Personal information
- Born: October 6, 2001 (age 24) Indianapolis, Indiana, U.S
- Home town: Miami, Florida, U.S.
- Education: University of California, Los Angeles
- Height: 5 ft 5 in (165 cm)

Sport
- Country: United States
- Sport: Artistic swimming

Medal record
Artistic swimming
Representing United States
Olympic Games
| Silver medal – second place | 2024 Paris | Team |
Pan American Games
| Silver medal – second place | 2023 Santiago | Team |
| Bronze medal – third place | 2019 Lima | Women's team |

= Daniella Ramirez =

American synchronized swimmer

Daniella Ramirez (born October 6, 2001) is an American synchronized swimmer. She competed at the 2024 Summer Olympics and won a silver medal in the team event.

==Biography==
Ramirez was born on October 6, 2001, the youngest of three children. Her parents are from Venezuela. She started competing in synchronized swimming at a young age, as her mother, grandmother, and sister each competed in the sport, and both her father and brother were also swimmers. She grew up in Miami, Florida, where she was a member of the Coral Springs Aquacades club. Ramirez was educated at Florida Virtual School and later the University of California, Los Angeles (UCLA).
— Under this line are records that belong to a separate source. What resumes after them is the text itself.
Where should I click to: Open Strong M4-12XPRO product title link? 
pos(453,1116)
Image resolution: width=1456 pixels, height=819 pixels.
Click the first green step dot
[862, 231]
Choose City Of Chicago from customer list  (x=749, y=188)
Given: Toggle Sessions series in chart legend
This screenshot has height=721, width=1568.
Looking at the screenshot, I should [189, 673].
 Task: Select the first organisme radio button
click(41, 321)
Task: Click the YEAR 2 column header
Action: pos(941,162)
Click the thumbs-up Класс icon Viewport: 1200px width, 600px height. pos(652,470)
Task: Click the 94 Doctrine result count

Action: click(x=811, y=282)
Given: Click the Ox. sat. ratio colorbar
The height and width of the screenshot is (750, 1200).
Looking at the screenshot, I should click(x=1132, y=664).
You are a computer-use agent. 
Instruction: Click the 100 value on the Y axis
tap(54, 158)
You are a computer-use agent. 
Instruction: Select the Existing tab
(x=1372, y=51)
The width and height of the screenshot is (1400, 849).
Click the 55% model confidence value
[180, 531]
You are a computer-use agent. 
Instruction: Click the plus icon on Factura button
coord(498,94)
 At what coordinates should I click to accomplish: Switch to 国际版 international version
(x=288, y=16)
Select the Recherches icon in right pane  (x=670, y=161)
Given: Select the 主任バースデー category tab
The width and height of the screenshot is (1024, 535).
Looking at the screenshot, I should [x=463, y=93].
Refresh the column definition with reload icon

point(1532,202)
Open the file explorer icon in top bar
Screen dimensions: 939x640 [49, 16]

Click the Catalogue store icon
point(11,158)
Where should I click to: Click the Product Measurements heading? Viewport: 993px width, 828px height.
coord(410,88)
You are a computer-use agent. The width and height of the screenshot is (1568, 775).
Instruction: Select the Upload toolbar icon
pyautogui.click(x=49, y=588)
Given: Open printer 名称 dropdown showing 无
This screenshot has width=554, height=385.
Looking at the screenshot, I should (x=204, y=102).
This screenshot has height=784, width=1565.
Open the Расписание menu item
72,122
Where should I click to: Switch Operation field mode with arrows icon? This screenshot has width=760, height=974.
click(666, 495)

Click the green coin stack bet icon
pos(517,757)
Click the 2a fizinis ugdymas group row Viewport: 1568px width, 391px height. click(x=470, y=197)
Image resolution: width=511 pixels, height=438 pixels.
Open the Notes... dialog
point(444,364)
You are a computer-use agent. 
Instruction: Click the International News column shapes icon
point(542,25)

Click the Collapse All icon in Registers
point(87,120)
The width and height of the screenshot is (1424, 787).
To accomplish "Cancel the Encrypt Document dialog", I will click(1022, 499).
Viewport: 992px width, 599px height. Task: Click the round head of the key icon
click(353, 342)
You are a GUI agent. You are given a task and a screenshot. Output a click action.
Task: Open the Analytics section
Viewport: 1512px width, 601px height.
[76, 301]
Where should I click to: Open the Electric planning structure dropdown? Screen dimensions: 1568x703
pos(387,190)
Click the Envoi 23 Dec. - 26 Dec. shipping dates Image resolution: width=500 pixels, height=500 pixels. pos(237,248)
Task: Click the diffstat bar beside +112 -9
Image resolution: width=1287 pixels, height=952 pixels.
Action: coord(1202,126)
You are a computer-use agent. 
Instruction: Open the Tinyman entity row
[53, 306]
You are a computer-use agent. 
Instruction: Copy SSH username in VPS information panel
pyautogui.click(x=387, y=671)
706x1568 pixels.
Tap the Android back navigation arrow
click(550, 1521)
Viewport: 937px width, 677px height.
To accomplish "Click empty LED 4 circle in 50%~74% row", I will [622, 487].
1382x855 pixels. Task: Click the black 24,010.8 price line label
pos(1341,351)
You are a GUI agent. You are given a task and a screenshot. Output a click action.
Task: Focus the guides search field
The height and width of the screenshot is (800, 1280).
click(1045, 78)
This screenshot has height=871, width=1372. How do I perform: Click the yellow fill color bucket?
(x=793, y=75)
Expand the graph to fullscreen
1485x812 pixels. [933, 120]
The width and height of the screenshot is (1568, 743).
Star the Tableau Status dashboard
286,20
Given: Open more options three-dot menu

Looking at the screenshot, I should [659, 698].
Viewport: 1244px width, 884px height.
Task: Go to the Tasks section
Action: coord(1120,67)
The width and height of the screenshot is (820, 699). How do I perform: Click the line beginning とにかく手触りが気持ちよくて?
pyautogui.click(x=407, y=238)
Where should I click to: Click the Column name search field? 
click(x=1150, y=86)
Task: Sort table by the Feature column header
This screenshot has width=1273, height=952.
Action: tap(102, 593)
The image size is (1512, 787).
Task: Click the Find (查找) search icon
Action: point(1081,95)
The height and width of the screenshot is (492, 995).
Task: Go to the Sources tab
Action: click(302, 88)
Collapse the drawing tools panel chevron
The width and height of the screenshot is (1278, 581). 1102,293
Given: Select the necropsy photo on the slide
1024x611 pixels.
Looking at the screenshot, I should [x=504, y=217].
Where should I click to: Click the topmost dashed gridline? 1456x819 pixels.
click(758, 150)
Ramirez moved to the San Francisco Bay Area at age 15 to try to make the U.S. national team. She made the national team in 2018. She made her international debut at the 2018 FINA Artistic Swimming World Series, winning three silver and two bronze medals. She won two silver medals at the 2019 Artistic Swimming World Series, one silver medal at the 2020 World Series, and three gold medals at the 2021 World Series, followed by nine golds and a bronze at the 2022 World Series. She was also a part of the U.S. bronze medal-winning team at the 2019 Pan American Games and the silver medal-winning team at the 2023 Pan American Games.

Ramirez won two silver and two bronze medals at the 2023 Artistic Swimming World Cup and one silver and one bronze at the 2023 World Aquatics Championships. She won two bronze medals at the 2024 World Aquatics Championships and four golds and a bronze at the 2024 World Cup. She helped the U.S. qualify for the 2024 Summer Olympics and was selected to compete there, in the team event. The U.S. won a silver medal at the Olympics, their first medal in the event since 2004.